The disruption following the Beer Orders resulted in the transfer of the former tied estates of the Big Six to pub companies and the loss of their distinct identities. While an old livery may say Bass or Courage, it’s no guarantee that particular beer may be available, and nor is its absence a sign that it won’t be. Increasingly, pub company outlets have come to offer the market-leading beers regardless of supplier, so a bar lined with Carling, Stella, John Smith’s, Guinness and Strongbow has become almost a standard feature for many ordinary pubs. The drinker of mainstream kegs and lagers has markedly less choice overall than there was prior to 1990.
Against this has to be set the dramatic rise in the number of microbrewers, and in the sheer variety of beer styles being produced. In theory, there is more choice than ever before, and for many beer enthusiasts it has opened up a cornucopia of delights. But it’s not like Amazon where every single book in existence is available to order, as a pub is limited in the number of lines in can stock, especially of cask beer. And, all too often, what you’re actually going to find in the pub becomes a lottery. It’s impossible to exercise choice in a meaningful way if you don’t know what to expect, and have no expectation of being able to make a repeat purchase the next week. In effect, “beer range varies” has in itself become a single option.

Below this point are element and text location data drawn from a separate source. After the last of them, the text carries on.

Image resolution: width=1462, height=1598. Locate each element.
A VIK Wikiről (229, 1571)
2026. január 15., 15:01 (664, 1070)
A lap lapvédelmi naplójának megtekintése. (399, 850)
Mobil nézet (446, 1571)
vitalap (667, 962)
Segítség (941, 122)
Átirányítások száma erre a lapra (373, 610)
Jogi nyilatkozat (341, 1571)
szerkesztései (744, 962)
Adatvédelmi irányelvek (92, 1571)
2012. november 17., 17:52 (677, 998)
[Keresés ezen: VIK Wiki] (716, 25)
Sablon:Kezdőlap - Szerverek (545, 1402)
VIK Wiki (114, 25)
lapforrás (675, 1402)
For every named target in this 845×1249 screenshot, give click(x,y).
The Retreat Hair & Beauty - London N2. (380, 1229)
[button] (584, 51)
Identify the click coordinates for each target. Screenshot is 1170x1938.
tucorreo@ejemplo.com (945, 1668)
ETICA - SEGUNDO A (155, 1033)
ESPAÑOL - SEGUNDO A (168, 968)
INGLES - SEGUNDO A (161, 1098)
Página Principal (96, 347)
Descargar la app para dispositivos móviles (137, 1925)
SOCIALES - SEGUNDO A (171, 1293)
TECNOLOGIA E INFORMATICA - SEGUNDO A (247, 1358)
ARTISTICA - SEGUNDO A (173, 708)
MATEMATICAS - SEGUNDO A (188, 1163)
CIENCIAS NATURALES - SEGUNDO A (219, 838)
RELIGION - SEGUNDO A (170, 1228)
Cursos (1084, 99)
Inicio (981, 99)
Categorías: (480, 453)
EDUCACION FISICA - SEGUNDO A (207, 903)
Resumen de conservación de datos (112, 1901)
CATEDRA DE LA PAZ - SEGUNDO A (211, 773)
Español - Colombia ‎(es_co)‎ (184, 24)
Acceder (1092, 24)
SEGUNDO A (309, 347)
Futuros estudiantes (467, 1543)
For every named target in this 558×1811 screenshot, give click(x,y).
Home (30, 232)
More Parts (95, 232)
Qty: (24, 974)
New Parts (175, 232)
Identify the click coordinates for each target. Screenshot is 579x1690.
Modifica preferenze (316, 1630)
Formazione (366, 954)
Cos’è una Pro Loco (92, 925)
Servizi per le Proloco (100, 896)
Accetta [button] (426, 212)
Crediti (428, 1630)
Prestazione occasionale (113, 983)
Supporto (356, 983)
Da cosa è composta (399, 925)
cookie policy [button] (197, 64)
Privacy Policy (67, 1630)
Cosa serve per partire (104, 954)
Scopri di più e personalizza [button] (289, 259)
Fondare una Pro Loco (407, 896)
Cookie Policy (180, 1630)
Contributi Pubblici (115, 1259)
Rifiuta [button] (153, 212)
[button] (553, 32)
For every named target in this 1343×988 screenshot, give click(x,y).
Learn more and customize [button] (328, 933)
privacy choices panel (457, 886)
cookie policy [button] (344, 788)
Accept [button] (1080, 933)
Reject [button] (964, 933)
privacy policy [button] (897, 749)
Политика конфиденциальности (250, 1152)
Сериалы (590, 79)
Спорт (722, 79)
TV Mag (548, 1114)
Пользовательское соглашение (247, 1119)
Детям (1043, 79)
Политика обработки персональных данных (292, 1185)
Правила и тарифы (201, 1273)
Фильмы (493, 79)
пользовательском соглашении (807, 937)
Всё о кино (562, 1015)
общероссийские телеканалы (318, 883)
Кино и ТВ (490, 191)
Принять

I’m certainly not averse to trying new things, but I don’t want to make every visit to the pub a journey into the unknown. Pubgoing should be primarily about relaxation and sociability, not beer sampling. I would probably count myself amongst the 0.1% of people most knowledgeable about beer, but I find it dispiriting when I wander into a pub and survey a row of unknown or vaguely familiar pumpclips on the bar to try and identify something that might suit my mood and palate. Some of the new generation of breweries have established a strong regular foothold in pubs – for example, last month I was down in Dorset where many pubs served Otter beers. But there’s no sign outside saying “This is an Otter House”, and thus the visible identification between brewery and pub is broken. In 1978, if you wanted to sample an obscure beer, you might have a long journey, but you could probably find it in one of its brewer’s pubs, whereas now it can all too easily become a wild goose chase.
Of course we have gained something through the massive increase in both the number of breweries and beer styles being produced. But we have also lost something valuable in the way the link between beer and place has been eroded through the decline of family brewers and their tied estates. We should treasure the continued existence of quirky, independent companies like Donnington.
On a brighter note, it is good to see the trend being reversed in a small way by brewers such as Joules, Titanic and Wye Valley building up their own pub estates, although a cautionary note must be sounded that a similar policy in the past has caused brewers such as Smiles, Archers and Copper Dragon to come to financial grief. Joules in particular have developed a very distinct and identifiable style of pub - if I see a Joules sign, I know pretty much what to expect. And of course that is exactly what BrewDog are doing by opening a chain of bars in big cities majoring on their own beers, although they do feature some guests. But they stick to a single format, so you’re not going to come across a BrewDog estate boozer or rural gastropub.